A couple of headaches with CakePHP

I thought I’d share a couple of headaches I had with CakePHP and the solutions that I found. I’ve tried running through this tutorial to get a jump on Cake, but quickly came up with a couple of problems while running it in Apache on Ubuntu 16.04.

If you’re new to running Apache on Linux, probably the first thing you’ll want to do is run these commands:

    sudo adduser $username www-data
    sudo chown -R www-data:www-data /var/www
    sudo chmod -R g=rwx /var/www

Replace $username with your own username. This will let you write to the /var/www/html directory without having to use superuser privileges, but you’ll need to log out and back in before the change takes effect.

That’s only related to CakePHP insofar as it involves Apache with PHP, though, and is something that you’ll want to do on any dev environment for PHP. These are the two headaches I came across:

bin/cake isn’t executable

If you get a “Permission denied” error when trying to start the terminal or run the bake command, this isn’t because you don’t have correct permissions (well, not quite). It’s because bin/cake isn’t an executable file. In my case, I’d been using Linux long enough to know that that was the problem, but anybody that’s more familiar with a Windows environment might be confused when they get to this step, because the tutorial doesn’t mention it.
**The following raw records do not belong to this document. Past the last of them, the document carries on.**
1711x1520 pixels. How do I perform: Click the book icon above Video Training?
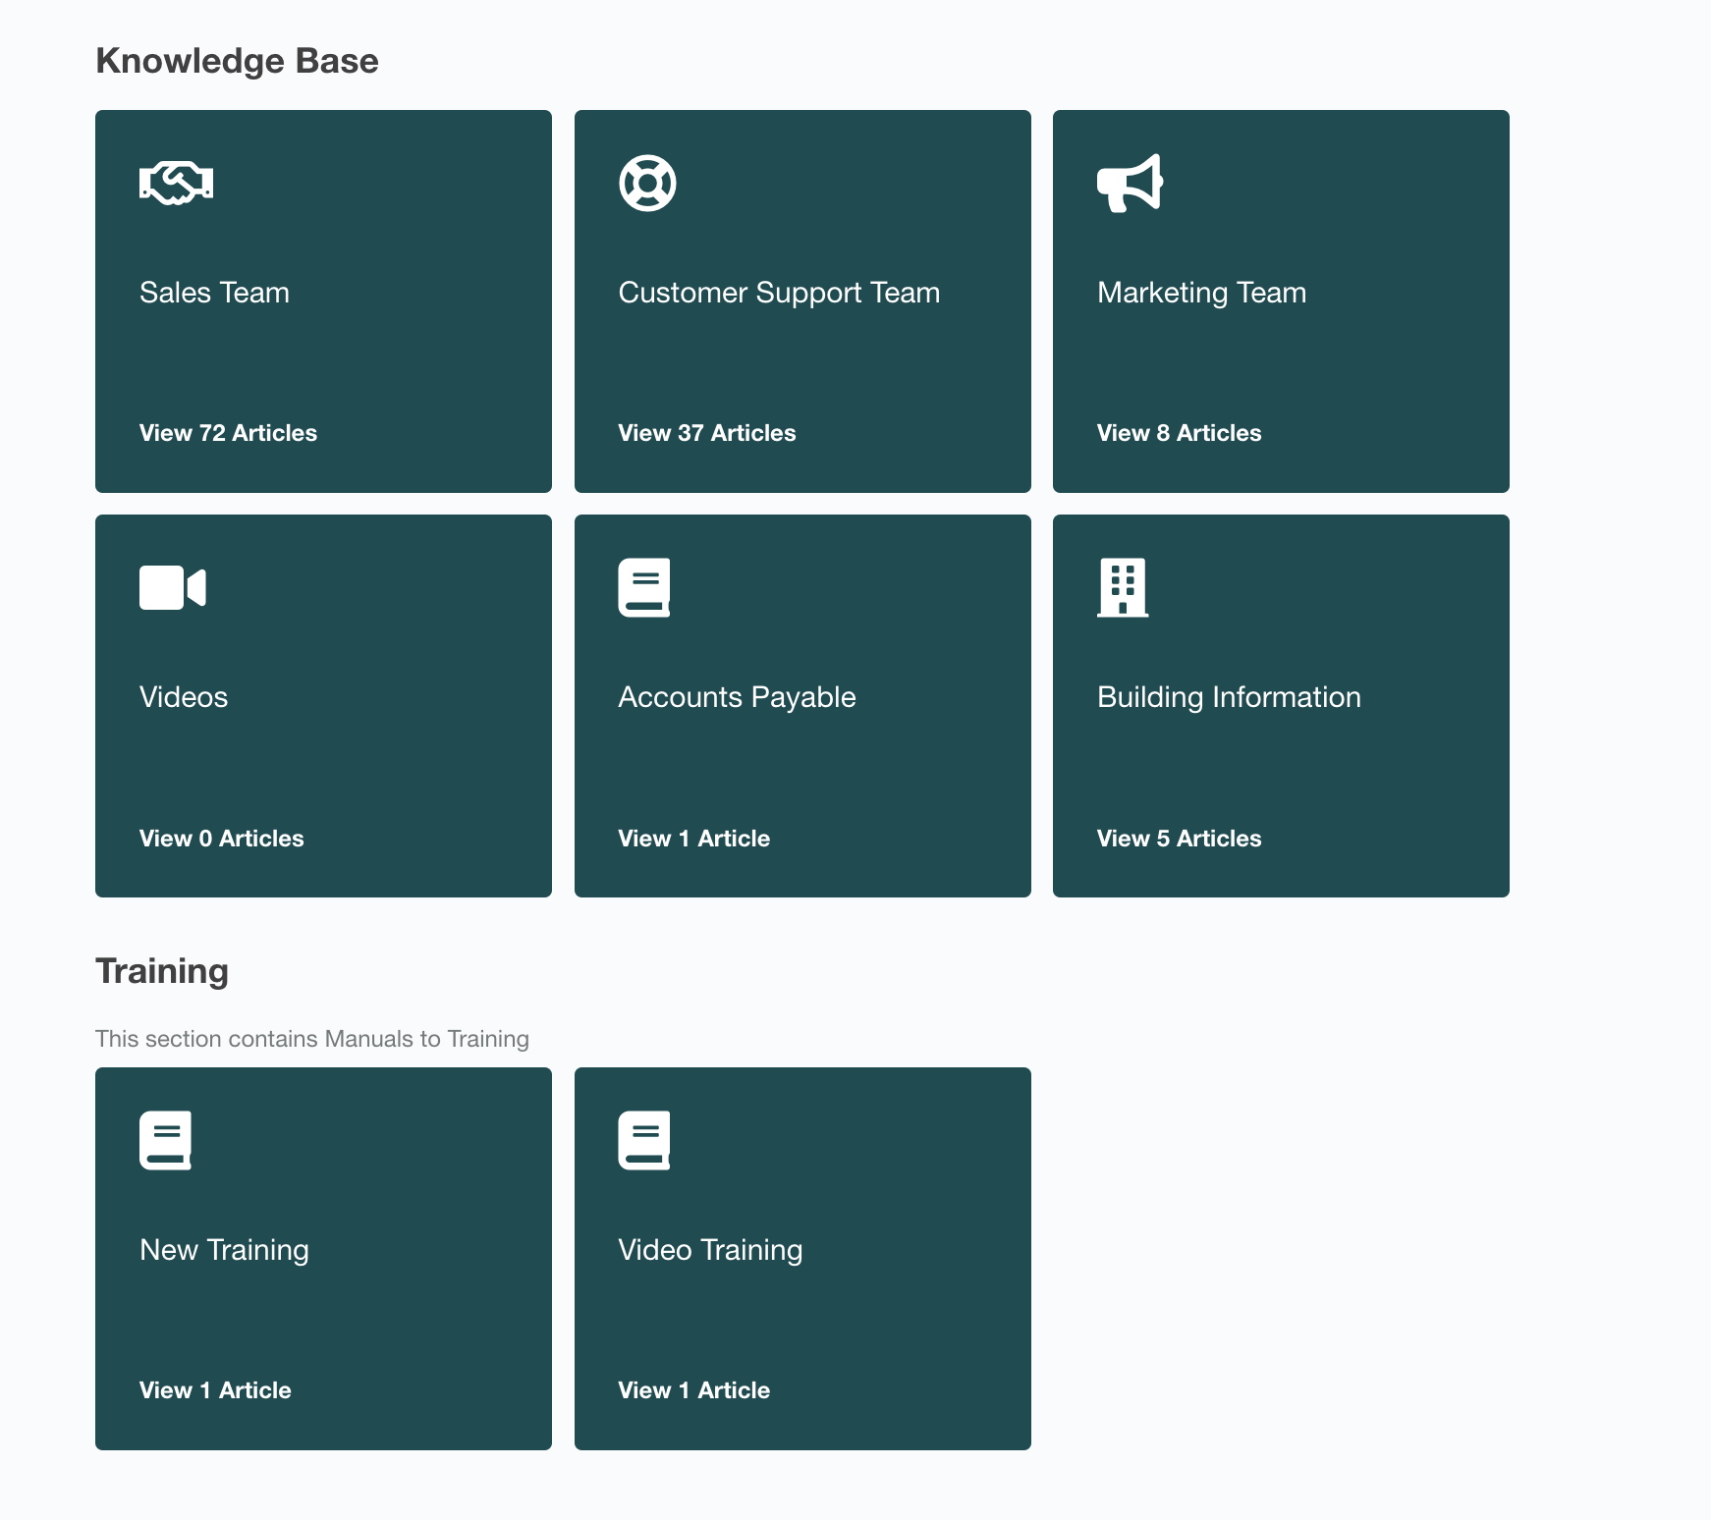click(644, 1140)
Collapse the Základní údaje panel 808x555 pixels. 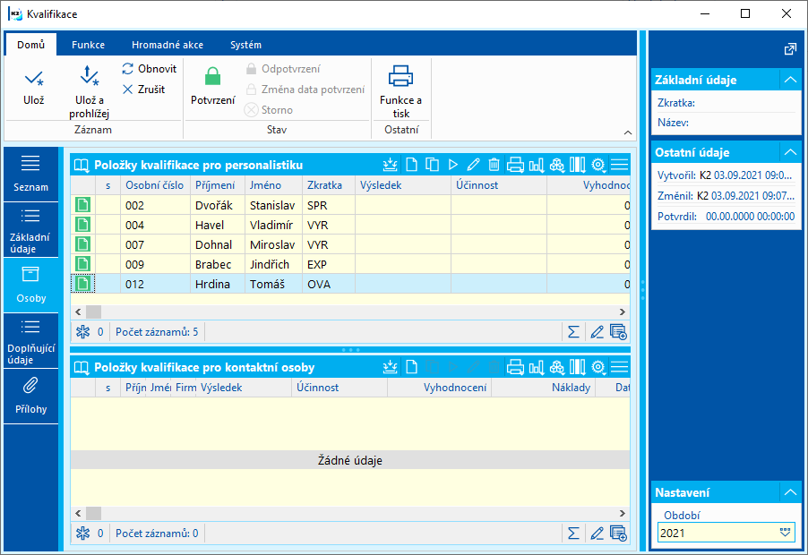click(x=789, y=80)
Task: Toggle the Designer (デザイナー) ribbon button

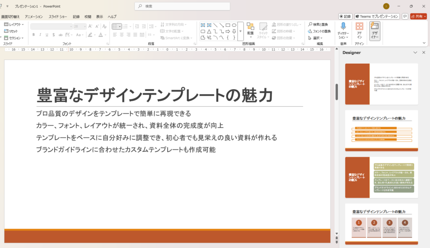Action: 375,31
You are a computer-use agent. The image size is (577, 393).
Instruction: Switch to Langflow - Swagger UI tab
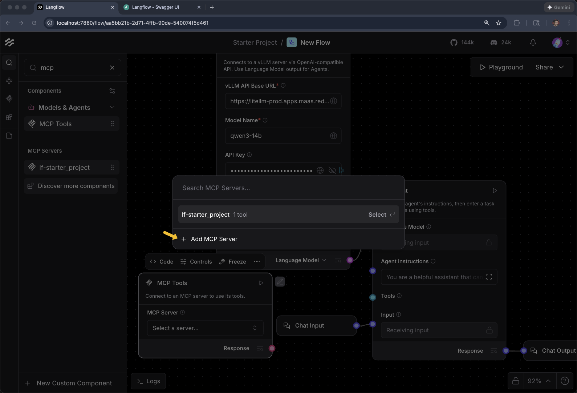tap(155, 7)
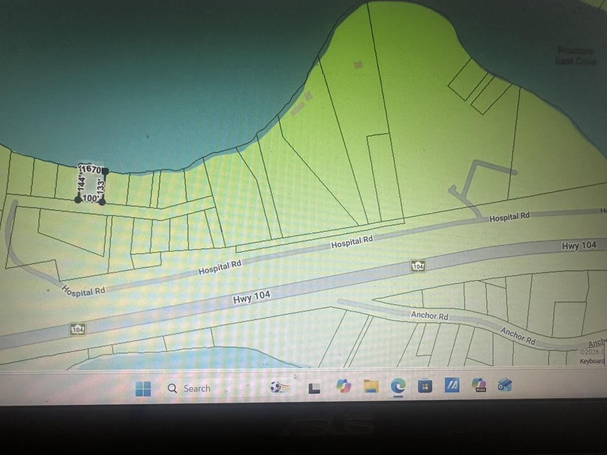Click the Keyboard shortcuts link on map
Screen dimensions: 607x455
tap(592, 361)
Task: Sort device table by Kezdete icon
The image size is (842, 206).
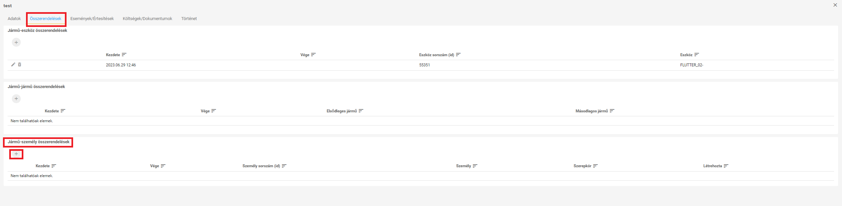Action: click(x=124, y=55)
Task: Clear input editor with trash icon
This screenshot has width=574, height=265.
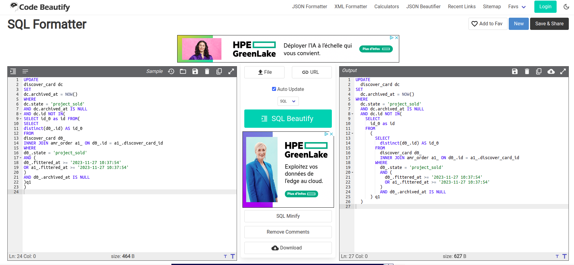Action: pos(207,71)
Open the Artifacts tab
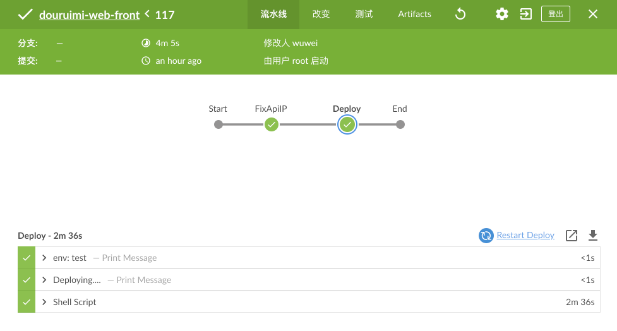The image size is (617, 331). pyautogui.click(x=414, y=14)
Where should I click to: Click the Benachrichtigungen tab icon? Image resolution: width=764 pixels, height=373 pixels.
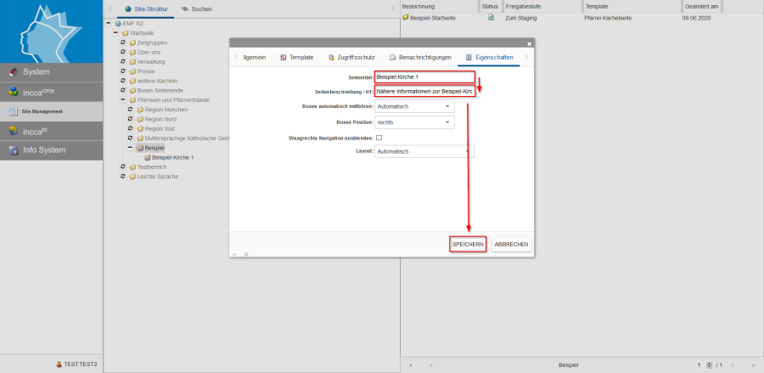pyautogui.click(x=392, y=57)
It’s easily resolvable. While in the project directory, run this command: sudo chmod +x bin/cake.

URL rewriting is not working

This is a second one that’s not mentioned in the tutorial, and even the CakePHP’s article on this particular topic didn’t have the correct solution. This took me hours to track down, and the reason why is because there are actually two steps that need to be done, and no one webpage contained them both as part of a single solution.

This first step I got from a source that I don’t remember, unfortunately. Run this command in the terminal: sudo a2enmod rewrite

The second step is to do some file editing. I got this one from a DigitalOcean message board. You’ll need to open apache2.conf. If you’re using a GUI, you can open this up with any text editor you want as long as you have su privileges. If you’re on a terminal, I like to use Vim, so I open it with sudo vim /etc/apache2/apache2.conf. If you want something easier to use than Vim, I hear Nano is easy to use (though I’ve never used it myself), so this should open it: sudo nano /etc/apache2/apache2.conf.

You’ll then want to find an XML-ish looking block that looks like this:

<Directory /var/www/>
        Options Indexes FollowSymLinks
        AllowOverride None
        Require all granted
</Directory>

And you’ll want to change the AllowOverride None to AllowOverride All.

When that’s done, you’ll want to restart Apache with sudo service apache2 restart.

This was all that I needed to get CakePHP running smoothly on an Ubuntu Server 16.04 VM using Apache. I can’t really guarantee that it’ll work for you, but I can say that it worked for me.